OBJETIVO DEL EJERCICIO → Según el fragmento sobre la evaluación escolar, ¿qué descartaron los ministros de Educación de Argentina reunidos en el Consejo Federal?

FRAGMENTO PROPORCIONADO →
◇ ◇ ◇ ◇ ◇ ◇ ◇
Hasta que marquen las 12 y la carroza vuelva a convertirse en calabaza, disfrutemos. Esta semana, por primera vez en ¿un siglo? la escuela decidió dejar de medir con números a sus usuarios y de cobrarles las faltas como sanción. Los ministros de Educación de Argentina reunidos en el Consejo Federal descartaron «cualquier tipo de evaluación numérica o de concepto a los alumnos sobre los contenidos que les fueron impartidos por sus docentes durante el período en el que se mantengan suspendidas las clases presenciales«, según informa el portal Sobre Tiza. Aclararon también que la evaluación será “de carácter formativa» pero «sin valor para la acreditación de saberes sino en función de una mejor orientación en el proceso de enseñanza y aprendizaje”. La autoridad educativa bonaerense determinó «que no se calificará el primer bimestre, trimestre o cuatrimestre, según corresponda, en las instituciones educativas tanto estatales como privadas» y agregó que «si bien no se registrará asistencia mientras continúe la suspensión de clases presenciales, es necesario realizar el seguimiento de cada estudiante para conocer los alcances de la Continuidad Pedagógica», aclara el sitio Gestión Educativa.
◇ ◇ ◇ ◇ ◇ ◇ ◇
MATERIAL PROPORCIONADO →
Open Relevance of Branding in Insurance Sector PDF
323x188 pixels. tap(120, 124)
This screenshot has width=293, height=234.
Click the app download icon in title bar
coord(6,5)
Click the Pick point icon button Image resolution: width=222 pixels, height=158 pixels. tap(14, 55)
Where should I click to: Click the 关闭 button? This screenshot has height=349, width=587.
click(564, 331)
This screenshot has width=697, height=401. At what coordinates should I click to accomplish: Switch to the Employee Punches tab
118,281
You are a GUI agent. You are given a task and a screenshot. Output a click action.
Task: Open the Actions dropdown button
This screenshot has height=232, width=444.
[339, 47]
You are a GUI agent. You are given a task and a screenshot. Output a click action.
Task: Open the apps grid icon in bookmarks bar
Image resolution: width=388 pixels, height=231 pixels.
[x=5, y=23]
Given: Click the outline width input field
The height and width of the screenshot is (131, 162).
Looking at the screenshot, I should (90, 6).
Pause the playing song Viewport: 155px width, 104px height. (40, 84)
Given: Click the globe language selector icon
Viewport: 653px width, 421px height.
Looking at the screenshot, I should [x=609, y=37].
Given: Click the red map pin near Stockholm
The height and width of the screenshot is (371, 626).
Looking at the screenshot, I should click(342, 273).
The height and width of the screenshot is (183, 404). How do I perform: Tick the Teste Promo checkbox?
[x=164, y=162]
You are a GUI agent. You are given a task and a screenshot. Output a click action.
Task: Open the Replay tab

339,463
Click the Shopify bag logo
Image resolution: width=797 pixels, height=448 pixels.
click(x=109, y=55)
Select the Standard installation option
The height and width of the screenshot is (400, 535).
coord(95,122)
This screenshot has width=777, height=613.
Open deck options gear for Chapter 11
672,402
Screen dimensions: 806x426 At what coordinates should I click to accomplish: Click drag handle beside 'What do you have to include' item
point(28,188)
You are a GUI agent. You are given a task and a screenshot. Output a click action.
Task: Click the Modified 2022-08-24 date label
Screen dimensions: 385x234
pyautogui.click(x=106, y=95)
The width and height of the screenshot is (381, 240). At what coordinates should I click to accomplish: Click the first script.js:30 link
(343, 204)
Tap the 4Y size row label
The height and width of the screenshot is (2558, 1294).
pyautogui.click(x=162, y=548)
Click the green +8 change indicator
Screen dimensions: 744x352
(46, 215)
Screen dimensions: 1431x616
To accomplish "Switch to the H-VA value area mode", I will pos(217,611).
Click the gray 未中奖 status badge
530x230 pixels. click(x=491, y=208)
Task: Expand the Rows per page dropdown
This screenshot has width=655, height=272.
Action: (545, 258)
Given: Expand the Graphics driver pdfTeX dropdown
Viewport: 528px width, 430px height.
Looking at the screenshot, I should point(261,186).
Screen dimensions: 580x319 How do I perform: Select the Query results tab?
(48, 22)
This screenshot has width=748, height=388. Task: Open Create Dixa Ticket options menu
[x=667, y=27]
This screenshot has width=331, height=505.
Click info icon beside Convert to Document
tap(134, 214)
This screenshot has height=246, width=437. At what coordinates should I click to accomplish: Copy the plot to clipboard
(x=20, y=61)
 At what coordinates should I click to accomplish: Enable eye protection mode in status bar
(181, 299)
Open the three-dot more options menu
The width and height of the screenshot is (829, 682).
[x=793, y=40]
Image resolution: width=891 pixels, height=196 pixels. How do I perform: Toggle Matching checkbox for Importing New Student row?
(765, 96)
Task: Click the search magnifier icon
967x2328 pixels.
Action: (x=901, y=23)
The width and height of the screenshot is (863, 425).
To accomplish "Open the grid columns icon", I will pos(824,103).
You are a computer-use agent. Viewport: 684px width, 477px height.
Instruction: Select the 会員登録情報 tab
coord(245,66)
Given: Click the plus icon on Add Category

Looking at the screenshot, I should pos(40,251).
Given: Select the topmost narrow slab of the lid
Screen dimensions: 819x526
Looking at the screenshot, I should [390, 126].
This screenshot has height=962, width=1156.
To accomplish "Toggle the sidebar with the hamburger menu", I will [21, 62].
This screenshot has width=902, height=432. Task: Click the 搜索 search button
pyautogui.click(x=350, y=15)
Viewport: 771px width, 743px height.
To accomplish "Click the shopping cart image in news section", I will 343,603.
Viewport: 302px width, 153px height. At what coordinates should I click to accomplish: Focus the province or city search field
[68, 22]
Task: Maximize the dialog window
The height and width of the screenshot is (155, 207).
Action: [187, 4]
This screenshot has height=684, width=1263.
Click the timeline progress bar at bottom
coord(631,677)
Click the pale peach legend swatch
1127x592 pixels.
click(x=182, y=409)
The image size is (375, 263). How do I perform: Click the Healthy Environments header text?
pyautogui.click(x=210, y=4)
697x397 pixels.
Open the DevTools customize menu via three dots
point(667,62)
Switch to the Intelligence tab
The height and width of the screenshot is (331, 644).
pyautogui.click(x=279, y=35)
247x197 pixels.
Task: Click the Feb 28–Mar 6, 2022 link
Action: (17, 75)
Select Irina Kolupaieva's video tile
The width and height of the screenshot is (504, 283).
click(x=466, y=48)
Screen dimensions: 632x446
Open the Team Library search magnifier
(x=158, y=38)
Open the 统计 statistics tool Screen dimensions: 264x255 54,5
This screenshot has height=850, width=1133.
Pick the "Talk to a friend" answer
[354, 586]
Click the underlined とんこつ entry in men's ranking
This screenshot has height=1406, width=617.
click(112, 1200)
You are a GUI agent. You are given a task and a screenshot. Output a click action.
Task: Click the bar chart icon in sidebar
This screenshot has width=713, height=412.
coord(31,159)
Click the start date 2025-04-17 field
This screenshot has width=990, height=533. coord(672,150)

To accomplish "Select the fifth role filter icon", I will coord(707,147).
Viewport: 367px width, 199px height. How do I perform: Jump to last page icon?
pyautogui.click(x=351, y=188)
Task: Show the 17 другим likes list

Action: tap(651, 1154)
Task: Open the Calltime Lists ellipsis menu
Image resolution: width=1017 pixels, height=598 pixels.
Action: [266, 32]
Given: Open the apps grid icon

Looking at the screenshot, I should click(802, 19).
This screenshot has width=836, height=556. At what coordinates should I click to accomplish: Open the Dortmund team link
◇ ◇ ◇ ◇ ◇ ◇ ◇
ESPACIO DE RESPUESTA → Descartaron cualquier tipo de evaluación numérica o de concepto a los alumnos sobre los contenidos impartidos por sus docentes mientras se mantengan suspendidas las clases presenciales.